01.12.2010 (Mi) Ankunft am Mount Gambier, diese Stadt ist in, bzw. um einen erloschenen Vulkan gebaut, sie hat schöne Gärten und einen „Blue Lake“, der seine Farbe zwei Mal im Jahr ändert (im November wird er türkis blau und im April verfärbt er sich tief grau). Dieses Naturschauspiel haben wir uns etwas näher angesehen und wie ihr den Bildern entnehmen könnt ist es traumhaft schön, auch wenn man denken könnte am Kohleberg oder einem x-beliebigen anderen Steinbruch zu sein (mit Ausnahme der faszinierenden Farbe). Im Anschluss sind wir weiter nach Port McDonnell gefahren, dieses Fischerdorf hat eine schöne Küste, jedoch nichts Brauchbares zum nächtigen, daher waren wir gezwungen weiter zu fahren. Auf dem Weg zum Nachtquartier haben wir 20 Kängurus gesehen, die wie alte Leute an der Straße standen und den Verkehr beobachtet haben.
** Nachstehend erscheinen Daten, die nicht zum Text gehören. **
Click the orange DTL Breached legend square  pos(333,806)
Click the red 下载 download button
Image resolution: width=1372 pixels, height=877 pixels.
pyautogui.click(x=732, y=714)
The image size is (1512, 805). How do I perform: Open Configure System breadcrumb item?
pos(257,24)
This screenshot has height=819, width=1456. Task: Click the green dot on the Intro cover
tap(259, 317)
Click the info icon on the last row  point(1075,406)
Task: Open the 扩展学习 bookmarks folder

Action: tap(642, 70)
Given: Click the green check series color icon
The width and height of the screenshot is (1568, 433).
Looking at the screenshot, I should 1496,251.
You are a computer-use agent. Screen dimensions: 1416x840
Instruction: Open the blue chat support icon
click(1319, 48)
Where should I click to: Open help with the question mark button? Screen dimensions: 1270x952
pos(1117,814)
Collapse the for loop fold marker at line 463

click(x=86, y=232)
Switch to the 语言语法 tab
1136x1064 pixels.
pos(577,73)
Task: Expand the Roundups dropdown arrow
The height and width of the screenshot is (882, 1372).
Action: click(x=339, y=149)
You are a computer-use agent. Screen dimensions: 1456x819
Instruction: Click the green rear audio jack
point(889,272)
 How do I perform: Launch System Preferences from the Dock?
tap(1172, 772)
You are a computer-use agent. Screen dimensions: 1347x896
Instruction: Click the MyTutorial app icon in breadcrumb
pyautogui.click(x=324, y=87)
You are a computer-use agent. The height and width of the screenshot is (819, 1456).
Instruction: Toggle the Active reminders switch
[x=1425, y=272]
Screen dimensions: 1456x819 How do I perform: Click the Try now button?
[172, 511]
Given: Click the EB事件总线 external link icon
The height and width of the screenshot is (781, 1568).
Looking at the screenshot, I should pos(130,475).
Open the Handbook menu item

Anscheinend arbeiten die für den Staat und geben Temposündern eine Abreibung – unterstützt wurden sie des Weiteren noch von zwei riesigen Emus. …Wie sollte es anders sein haben wir wieder auf einem Freecampingplatz geschlafen, dieser lag etwa 30 km hinter Nelson in Richtung Victoria.

 
 

 

 


02.12.2010 (Do) Kurzer Besuch von Portland und dann ging es ab nach Warrnambool. Diese Stadt ist für seine über 700 Schrifffracks (sieht toll aus mit 3 f`s) bekannt . Da wir fast den ganzen Nachmittag damit zugebracht hatten einen neuen Hammer zu finden, beschlossen wir eine Nacht länger im Ort zu bleiben.
 

 
 




03.12.2010 (Fr) Bei strahlendem Sonnenschein ging es in die kleine und nicht so beschauliche Innenstadt. Den Tag haben wir dann wir noch mit einem Spaziergang im nahe gelegenen Park und dortigen Irrgarten abgeschlossen.